◆ **Data provided**:
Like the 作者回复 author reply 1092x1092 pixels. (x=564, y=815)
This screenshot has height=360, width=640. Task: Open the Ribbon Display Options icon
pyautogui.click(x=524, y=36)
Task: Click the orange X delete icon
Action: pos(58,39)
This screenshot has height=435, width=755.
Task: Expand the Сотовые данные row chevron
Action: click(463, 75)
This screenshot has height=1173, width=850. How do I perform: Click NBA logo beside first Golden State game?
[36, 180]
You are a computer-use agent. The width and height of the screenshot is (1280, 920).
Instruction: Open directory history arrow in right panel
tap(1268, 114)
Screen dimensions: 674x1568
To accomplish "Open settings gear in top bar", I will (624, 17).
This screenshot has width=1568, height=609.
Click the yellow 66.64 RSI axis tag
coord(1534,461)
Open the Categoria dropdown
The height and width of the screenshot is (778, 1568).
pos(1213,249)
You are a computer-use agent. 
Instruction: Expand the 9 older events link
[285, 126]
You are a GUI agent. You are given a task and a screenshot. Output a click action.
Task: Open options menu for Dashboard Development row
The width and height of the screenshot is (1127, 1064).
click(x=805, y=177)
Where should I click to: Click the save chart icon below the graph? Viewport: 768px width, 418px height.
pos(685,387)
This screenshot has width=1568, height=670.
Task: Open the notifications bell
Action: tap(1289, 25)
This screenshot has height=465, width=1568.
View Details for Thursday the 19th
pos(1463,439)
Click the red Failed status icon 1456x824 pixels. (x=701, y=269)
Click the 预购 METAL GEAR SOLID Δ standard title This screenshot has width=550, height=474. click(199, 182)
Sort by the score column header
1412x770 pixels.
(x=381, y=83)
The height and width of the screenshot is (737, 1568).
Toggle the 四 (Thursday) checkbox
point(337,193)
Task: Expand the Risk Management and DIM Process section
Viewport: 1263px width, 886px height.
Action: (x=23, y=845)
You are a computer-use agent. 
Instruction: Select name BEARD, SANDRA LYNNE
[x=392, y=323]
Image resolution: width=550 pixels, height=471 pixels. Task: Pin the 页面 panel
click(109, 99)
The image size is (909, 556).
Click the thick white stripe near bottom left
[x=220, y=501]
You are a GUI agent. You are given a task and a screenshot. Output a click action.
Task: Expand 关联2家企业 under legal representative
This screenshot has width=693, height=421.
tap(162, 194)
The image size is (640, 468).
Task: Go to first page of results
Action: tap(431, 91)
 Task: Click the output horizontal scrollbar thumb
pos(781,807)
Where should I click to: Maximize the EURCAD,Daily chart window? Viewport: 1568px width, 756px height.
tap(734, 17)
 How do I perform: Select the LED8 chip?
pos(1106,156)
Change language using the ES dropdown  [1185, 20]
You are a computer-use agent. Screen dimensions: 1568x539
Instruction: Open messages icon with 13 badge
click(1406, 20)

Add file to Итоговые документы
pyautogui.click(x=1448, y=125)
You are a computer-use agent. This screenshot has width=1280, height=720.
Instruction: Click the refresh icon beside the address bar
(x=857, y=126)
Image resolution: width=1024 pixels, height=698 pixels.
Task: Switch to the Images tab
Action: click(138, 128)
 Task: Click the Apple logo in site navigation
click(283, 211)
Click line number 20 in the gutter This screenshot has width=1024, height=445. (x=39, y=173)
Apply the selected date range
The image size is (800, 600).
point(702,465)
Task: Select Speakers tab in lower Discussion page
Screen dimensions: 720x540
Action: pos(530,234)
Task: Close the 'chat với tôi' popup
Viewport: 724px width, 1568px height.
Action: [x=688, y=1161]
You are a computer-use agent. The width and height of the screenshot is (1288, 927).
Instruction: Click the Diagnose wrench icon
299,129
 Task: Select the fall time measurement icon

◆ **Work instruction**: Begin with the first line of the listing and copy exactly through the line that contains "Click the red", please, keeping both ends and leaving out everything after.

◆ **Response area**:
Like the 作者回复 author reply 1092x1092 pixels. (x=564, y=815)
This screenshot has height=360, width=640. Task: Open the Ribbon Display Options icon
pyautogui.click(x=524, y=36)
Task: Click the orange X delete icon
Action: pos(58,39)
This screenshot has height=435, width=755.
Task: Expand the Сотовые данные row chevron
Action: click(463, 75)
This screenshot has height=1173, width=850. How do I perform: Click NBA logo beside first Golden State game?
[36, 180]
You are a computer-use agent. The width and height of the screenshot is (1280, 920).
Instruction: Open directory history arrow in right panel
tap(1268, 114)
Screen dimensions: 674x1568
To accomplish "Open settings gear in top bar", I will (624, 17).
This screenshot has width=1568, height=609.
Click the yellow 66.64 RSI axis tag
coord(1534,461)
Open the Categoria dropdown
The height and width of the screenshot is (778, 1568).
pos(1213,249)
You are a computer-use agent. 
Instruction: Expand the 9 older events link
[285, 126]
You are a GUI agent. You are given a task and a screenshot. Output a click action.
Task: Open options menu for Dashboard Development row
The width and height of the screenshot is (1127, 1064).
click(x=805, y=177)
Where should I click to: Click the save chart icon below the graph? Viewport: 768px width, 418px height.
pos(685,387)
This screenshot has width=1568, height=670.
Task: Open the notifications bell
Action: tap(1289, 25)
This screenshot has height=465, width=1568.
View Details for Thursday the 19th
pos(1463,439)
Click the red Failed status icon 1456x824 pixels. (x=701, y=269)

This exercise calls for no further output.